92nd American Meteorological Society Annual Meeting (January 22-26, 2012)

Sunday, 22 January 2012
A Statistical Analysis of Low-level Icing Prediction Methods in Complex Terrain
Hall E (New Orleans Convention Center )
Amanda Terborg, Plymouth State University, Plymouth, NH

The issue of icing has been around for decades in aviation industry, and while notable improvements have been made in the study of the formation and process of icing, the prediction of icing events is a challenge that has yet to be completely overcome. Low level icing prediction, particularly in complex terrain, has been bumped to the back burner in an attempt to perfect the models created for in-flight icing. However, over the years there have been a number of different, non-model methods used to better refine the variables involved in low-level icing prediction.

One of those methods comes through statistical analysis and modeling, particularly through the use of the Classification and Regression Tree (CART) techniques. These techniques examine the statistical significance of each predictor within a data set to determine various decision rules. Those rules in which the overall misclassification error is the smallest are then used to construct a decision tree and can be used to create a forecast for icing events.

These CART techniques were used in an examination of icing events in the White Mountains of New Hampshire, specifically on the summit of Mount Washington. The Mount Washington Observatory (MWO), which sits on the summit and is manned year around by weather observers, is no stranger to icing occurrences. In fact, the summit sees icing events from October all the way until April, and occasionally even into May.

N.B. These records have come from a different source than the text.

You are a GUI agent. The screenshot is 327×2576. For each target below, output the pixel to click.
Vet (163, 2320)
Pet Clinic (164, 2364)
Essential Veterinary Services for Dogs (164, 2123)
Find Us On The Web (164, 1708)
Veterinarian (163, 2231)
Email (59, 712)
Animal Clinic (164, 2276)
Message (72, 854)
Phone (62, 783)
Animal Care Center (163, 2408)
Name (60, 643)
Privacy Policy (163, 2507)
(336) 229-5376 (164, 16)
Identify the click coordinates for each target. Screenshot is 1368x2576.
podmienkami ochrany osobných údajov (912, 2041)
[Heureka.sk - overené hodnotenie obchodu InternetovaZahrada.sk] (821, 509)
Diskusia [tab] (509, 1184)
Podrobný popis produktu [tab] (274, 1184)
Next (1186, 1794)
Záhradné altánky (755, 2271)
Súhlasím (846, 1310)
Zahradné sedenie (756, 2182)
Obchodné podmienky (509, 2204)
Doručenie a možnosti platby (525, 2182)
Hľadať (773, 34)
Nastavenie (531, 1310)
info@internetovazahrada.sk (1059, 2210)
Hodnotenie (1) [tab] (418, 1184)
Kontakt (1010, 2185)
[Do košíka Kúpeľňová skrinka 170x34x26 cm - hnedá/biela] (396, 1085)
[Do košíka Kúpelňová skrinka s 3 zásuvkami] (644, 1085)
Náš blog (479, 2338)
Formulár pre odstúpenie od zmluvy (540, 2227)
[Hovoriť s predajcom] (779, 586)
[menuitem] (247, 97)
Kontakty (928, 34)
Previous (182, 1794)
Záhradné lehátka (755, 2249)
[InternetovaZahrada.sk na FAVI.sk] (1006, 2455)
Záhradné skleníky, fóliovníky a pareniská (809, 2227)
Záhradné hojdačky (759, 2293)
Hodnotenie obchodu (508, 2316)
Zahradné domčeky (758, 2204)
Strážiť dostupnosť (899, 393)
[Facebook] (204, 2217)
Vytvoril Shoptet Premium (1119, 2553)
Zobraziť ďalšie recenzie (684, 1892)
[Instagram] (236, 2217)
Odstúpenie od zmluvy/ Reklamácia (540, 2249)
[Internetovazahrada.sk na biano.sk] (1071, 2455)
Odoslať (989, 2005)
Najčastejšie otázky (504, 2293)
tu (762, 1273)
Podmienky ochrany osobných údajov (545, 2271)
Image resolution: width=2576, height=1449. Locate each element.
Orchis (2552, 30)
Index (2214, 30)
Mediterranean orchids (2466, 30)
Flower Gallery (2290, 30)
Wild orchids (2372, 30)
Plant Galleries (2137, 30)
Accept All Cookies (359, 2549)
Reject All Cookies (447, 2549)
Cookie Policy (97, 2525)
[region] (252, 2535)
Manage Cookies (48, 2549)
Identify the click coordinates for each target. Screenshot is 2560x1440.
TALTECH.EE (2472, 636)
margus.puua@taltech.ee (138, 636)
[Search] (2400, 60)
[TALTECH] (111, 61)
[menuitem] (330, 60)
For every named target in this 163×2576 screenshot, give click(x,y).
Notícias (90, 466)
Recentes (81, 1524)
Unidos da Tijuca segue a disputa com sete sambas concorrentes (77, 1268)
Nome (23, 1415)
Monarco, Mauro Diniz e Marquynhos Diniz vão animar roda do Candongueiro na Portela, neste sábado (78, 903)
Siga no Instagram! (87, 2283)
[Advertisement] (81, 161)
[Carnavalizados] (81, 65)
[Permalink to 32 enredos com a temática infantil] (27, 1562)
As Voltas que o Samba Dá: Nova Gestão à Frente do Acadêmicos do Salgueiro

The research presented for this poster examined the icing events that occurred from October 2010 through April 2011 in an attempt to generate decision tree models with a high predictive accuracy in classifying icing events on the summit. Although it was an exploration into a somewhat unconventional method of classifying these events, the results showed potential and in the future may be a very useful tool in the prediction of icing events in complex terrain.